NASA Images Show Water on the Moon

In the Sept. 24 edition of the journal Science, spectral images obtained from three spacecraft are unveiled, indicating the presence of both water and hydroxyl, a molecule consisting of hydrogen and oxygen.

These images show a very young lunar crater on the side of the moon that faces away from Earth, as viewed by NASA's Moon Mineralogy Mapper on the Indian Space Research Organization's Chandrayaan-1 spacecraft. Credit: ISRO/NASA/JPL-Caltech/USGS/Brown University

  “Water has been predicted to exist in the form of ice in permanently shadowed craters in the polar regions on the Moon, but not in direct sunlight. We have detected water and hydroxyl at all latitudes on the surface of the moon, including the hot regions,” said the article’s primary author, Roger Clark, a U.S. Geological Survey scientist based in Denver, Colo. “The water is adsorbed in the lunar soil and not as pools of liquid or ice. There may be as much as a quart of water per ton of soil on average at the surface and locally higher.”

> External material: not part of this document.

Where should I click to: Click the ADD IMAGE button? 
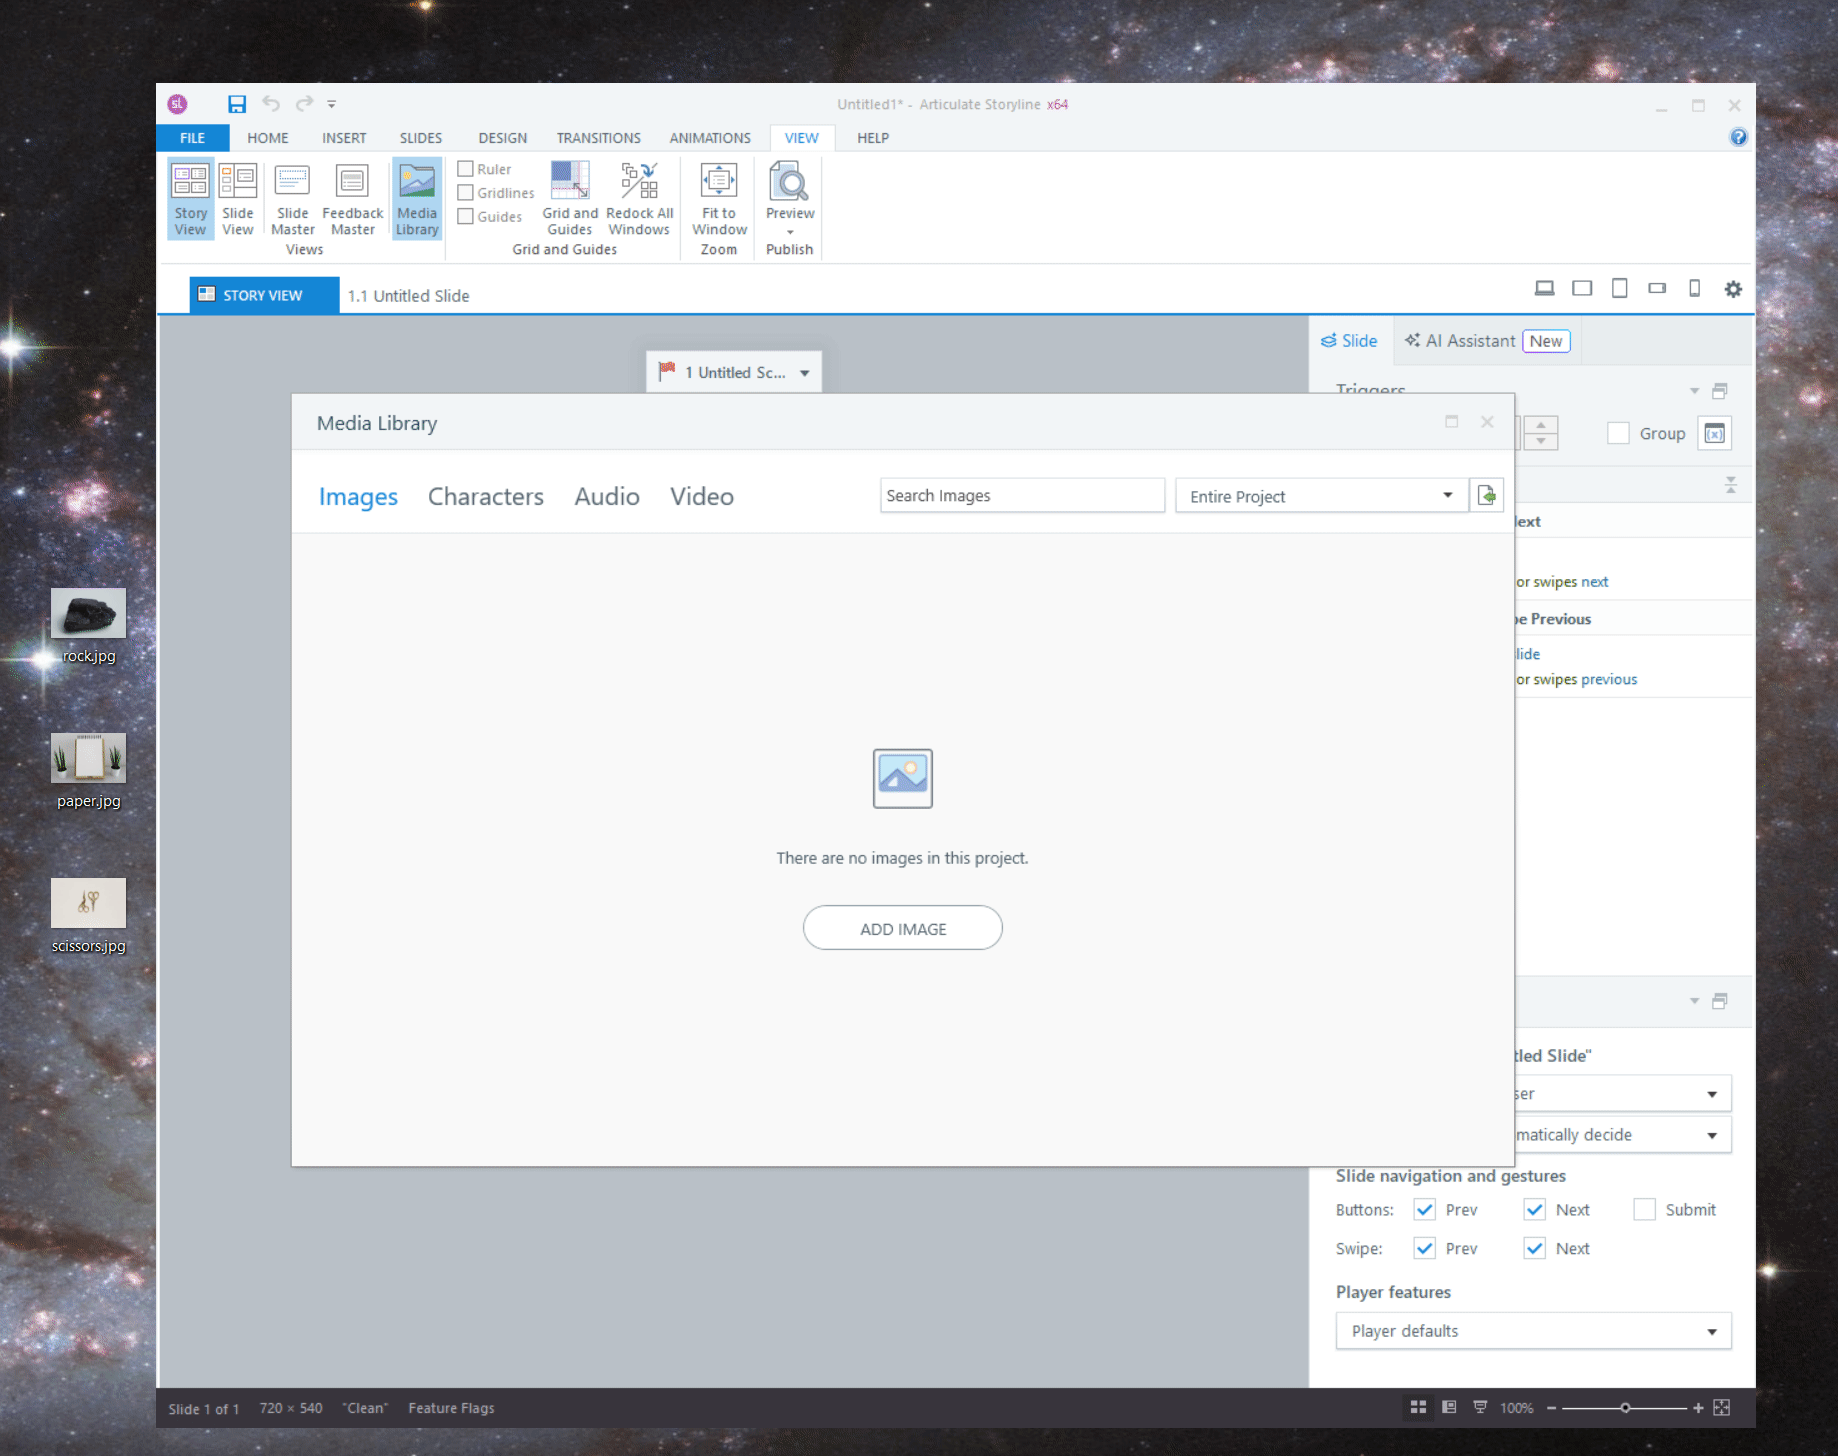[902, 928]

The spectral images are from the NASA Visual and Infrared Mapping Spectrometer (VIMS) on the Cassini orbiter, part of the Cassini-Huygens space probe which flew by the moon on Aug. 19, 1999. It took 10 years of careful calibration refinements to enable the water detection through the use of infrared imaging spectroscopy. Spectroscopy is a tool that splits light into it its component colors, like a rainbow.

“This is an astounding discovery,” said Secretary of the Interior Ken Salazar. “Water on the surface on the Moon will change the way we look at possibilities for future exploration.”

Clark used different methods to confirm the water using the Chandrayaan-1 Moon Mineralogy Mapper (M3) instrument. Chandrayaan-1, an Indian spacecraft, delivered about 10 months of high-resolution infrared spectral data. A third spacecraft, NASA’s Deep Impact mission, flew by the moon in June and made another set of observations that confirm the VIMS and M3 results, as indicated in a companion Science article.

“The fact that three spacecraft have detected widespread signatures of water can leave no doubt that the detection is real,” said Clark.

The article, “Detection of Adsorbed Water and Hydroxyl on the Moon,” is one of three papers corroborating the incidence of water on the Moon. Clark and USGS colleague K. Eric Livo are also contributing authors on, “Character and Spatial Distribution of OH/H20 on the Surface of the Moon seen by M3 and Chandrayann-1”.